:: Your instructions ::
Extract the records below word for word, from their first line through the line containing "pos(1044,122)".

◇ ◇ ◇ ◇ ◇ ◇ ◇

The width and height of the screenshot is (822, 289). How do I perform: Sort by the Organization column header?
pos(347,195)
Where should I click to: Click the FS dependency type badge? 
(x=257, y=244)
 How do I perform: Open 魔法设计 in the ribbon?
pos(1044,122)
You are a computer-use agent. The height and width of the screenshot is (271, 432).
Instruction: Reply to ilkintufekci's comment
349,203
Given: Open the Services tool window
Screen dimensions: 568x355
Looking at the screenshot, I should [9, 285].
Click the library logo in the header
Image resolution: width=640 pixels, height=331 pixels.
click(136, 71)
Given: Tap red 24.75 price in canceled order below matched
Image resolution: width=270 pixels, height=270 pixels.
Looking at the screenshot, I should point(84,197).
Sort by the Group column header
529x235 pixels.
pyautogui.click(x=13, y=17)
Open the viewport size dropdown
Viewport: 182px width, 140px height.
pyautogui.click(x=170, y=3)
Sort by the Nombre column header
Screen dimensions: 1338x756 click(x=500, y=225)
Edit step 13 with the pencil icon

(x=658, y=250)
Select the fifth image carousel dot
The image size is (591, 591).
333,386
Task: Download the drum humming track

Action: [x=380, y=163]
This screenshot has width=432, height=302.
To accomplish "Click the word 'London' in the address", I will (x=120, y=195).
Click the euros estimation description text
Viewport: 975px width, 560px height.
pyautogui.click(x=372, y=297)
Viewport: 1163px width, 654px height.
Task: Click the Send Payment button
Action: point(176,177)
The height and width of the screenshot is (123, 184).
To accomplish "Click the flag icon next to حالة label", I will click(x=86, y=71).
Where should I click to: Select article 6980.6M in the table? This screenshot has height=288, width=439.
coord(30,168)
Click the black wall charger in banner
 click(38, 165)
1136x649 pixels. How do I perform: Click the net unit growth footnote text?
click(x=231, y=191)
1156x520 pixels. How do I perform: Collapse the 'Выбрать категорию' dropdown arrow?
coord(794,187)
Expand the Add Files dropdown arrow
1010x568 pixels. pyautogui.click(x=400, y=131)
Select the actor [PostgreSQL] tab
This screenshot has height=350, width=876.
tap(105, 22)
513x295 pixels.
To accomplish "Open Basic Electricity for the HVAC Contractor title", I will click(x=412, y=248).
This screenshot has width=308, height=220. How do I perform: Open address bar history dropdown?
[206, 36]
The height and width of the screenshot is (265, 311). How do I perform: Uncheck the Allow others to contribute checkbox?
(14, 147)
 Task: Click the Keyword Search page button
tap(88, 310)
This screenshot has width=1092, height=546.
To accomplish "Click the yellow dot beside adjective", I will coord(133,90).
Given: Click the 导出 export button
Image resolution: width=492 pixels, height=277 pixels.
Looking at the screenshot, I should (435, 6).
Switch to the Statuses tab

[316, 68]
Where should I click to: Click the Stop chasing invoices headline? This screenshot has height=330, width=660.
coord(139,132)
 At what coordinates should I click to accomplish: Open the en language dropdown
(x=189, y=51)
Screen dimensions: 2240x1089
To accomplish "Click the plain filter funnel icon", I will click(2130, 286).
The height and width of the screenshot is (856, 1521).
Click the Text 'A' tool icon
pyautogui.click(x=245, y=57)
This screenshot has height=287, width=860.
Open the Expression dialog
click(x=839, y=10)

◇ ◇ ◇ ◇ ◇ ◇ ◇

:: Exercise result ::
The width and height of the screenshot is (822, 289). How do I perform: Sort by the Organization column header?
pos(347,195)
Where should I click to: Click the FS dependency type badge? 
(x=257, y=244)
 How do I perform: Open 魔法设计 in the ribbon?
pos(1044,122)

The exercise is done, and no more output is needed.